▸ **Exercise description**:
Return exactly those lines of the material below that fall between the line holding "Task: Collapse the Travel disclosure triangle" and the line holding "Given: Open the more actions menu", inclusive.

▸ **Data provided**:
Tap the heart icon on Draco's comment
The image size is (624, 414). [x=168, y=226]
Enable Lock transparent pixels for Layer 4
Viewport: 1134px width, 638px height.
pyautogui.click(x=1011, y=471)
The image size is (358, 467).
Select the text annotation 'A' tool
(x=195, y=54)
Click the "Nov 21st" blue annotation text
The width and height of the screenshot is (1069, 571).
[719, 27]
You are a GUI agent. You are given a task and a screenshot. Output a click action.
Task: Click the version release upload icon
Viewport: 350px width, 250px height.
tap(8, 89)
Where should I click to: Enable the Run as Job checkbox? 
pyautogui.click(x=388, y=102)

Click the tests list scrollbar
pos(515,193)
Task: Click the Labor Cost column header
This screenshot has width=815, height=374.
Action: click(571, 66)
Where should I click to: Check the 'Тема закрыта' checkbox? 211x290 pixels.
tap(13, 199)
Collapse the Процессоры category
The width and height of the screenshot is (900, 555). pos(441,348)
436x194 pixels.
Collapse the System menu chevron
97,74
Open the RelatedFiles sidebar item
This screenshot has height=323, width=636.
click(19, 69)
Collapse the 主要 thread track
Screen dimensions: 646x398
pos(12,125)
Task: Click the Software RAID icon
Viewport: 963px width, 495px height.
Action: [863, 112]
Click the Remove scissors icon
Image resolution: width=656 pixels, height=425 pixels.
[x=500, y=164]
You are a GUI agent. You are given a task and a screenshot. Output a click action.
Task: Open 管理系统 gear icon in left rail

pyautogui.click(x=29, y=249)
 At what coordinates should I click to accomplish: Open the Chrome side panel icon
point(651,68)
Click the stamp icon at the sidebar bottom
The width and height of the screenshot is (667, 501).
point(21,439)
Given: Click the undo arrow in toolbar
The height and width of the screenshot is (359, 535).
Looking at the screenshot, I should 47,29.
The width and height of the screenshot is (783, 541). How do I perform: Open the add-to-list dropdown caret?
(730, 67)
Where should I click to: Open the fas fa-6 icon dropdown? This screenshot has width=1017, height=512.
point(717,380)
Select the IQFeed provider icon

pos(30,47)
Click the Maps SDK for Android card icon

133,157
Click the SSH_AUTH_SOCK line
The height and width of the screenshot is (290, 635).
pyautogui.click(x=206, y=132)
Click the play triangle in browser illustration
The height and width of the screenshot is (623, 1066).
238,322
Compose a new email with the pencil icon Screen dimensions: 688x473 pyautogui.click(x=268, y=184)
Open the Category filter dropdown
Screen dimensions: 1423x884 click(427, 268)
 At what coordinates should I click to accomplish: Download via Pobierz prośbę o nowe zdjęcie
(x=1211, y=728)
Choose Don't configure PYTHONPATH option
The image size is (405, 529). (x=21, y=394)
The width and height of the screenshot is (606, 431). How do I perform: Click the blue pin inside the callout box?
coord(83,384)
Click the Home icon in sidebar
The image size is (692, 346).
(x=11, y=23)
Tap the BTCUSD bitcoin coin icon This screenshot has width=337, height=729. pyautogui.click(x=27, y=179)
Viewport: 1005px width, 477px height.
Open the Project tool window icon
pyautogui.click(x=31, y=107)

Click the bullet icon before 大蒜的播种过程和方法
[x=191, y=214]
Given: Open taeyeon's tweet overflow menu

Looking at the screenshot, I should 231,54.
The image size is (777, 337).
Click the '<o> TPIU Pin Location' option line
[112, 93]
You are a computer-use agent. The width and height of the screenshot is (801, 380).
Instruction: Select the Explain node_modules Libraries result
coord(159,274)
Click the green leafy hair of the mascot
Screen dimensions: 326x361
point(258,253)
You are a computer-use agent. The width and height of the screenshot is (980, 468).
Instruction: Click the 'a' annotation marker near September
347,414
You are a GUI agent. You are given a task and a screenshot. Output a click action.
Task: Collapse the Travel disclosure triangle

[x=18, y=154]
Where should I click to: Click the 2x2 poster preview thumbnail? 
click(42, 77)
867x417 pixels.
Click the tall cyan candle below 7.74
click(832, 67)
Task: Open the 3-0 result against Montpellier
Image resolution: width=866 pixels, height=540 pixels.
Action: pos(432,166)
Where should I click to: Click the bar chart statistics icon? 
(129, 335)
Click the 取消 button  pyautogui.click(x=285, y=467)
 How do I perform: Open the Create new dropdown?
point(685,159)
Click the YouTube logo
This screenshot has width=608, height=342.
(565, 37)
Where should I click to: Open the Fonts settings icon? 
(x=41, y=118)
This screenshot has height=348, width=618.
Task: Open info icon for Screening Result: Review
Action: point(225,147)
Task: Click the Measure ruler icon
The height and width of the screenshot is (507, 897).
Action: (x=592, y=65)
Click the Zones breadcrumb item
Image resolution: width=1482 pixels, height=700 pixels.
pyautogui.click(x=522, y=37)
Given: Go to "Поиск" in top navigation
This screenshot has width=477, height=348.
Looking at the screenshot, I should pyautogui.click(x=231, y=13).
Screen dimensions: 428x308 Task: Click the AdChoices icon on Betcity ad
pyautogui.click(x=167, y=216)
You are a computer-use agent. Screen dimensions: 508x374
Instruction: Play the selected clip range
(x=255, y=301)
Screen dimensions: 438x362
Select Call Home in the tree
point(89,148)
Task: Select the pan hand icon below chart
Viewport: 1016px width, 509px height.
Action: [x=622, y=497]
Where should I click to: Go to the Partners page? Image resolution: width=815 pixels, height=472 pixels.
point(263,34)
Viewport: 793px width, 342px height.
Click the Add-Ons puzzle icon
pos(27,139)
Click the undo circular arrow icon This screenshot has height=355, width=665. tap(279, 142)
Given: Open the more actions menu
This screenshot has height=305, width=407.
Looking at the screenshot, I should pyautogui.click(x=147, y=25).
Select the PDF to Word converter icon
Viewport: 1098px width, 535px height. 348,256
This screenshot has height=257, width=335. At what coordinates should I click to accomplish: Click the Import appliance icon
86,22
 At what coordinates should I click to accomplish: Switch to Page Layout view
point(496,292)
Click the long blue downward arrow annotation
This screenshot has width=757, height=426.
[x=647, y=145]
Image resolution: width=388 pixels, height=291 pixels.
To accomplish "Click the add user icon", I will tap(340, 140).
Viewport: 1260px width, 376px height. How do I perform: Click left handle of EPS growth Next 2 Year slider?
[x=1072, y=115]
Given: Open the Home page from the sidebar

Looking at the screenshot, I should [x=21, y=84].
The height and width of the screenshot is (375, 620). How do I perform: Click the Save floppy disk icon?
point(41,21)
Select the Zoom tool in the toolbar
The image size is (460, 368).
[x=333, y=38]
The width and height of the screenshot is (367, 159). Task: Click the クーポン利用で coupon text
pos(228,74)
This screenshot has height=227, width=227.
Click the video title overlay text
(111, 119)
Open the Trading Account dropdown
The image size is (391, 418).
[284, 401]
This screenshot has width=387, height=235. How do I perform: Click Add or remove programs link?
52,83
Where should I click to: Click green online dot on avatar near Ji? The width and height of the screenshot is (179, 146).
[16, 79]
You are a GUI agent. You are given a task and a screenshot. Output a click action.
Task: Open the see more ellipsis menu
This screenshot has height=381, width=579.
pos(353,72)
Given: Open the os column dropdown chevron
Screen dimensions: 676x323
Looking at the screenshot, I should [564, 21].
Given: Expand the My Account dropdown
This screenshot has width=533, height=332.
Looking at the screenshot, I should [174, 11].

▸ **Answer to this problem**:
Task: Collapse the Travel disclosure triangle

[x=18, y=154]
Where should I click to: Click the 2x2 poster preview thumbnail? 
click(42, 77)
867x417 pixels.
Click the tall cyan candle below 7.74
click(832, 67)
Task: Open the 3-0 result against Montpellier
Image resolution: width=866 pixels, height=540 pixels.
Action: pos(432,166)
Where should I click to: Click the bar chart statistics icon? 
(129, 335)
Click the 取消 button  pyautogui.click(x=285, y=467)
 How do I perform: Open the Create new dropdown?
point(685,159)
Click the YouTube logo
This screenshot has width=608, height=342.
(565, 37)
Where should I click to: Open the Fonts settings icon? 
(x=41, y=118)
This screenshot has height=348, width=618.
Task: Open info icon for Screening Result: Review
Action: point(225,147)
Task: Click the Measure ruler icon
The height and width of the screenshot is (507, 897).
Action: (x=592, y=65)
Click the Zones breadcrumb item
Image resolution: width=1482 pixels, height=700 pixels.
pyautogui.click(x=522, y=37)
Given: Go to "Поиск" in top navigation
This screenshot has width=477, height=348.
Looking at the screenshot, I should pyautogui.click(x=231, y=13).
Screen dimensions: 428x308 Task: Click the AdChoices icon on Betcity ad
pyautogui.click(x=167, y=216)
You are a computer-use agent. Screen dimensions: 508x374
Instruction: Play the selected clip range
(x=255, y=301)
Screen dimensions: 438x362
Select Call Home in the tree
point(89,148)
Task: Select the pan hand icon below chart
Viewport: 1016px width, 509px height.
Action: [x=622, y=497]
Where should I click to: Go to the Partners page? Image resolution: width=815 pixels, height=472 pixels.
point(263,34)
Viewport: 793px width, 342px height.
Click the Add-Ons puzzle icon
pos(27,139)
Click the undo circular arrow icon This screenshot has height=355, width=665. tap(279, 142)
Given: Open the more actions menu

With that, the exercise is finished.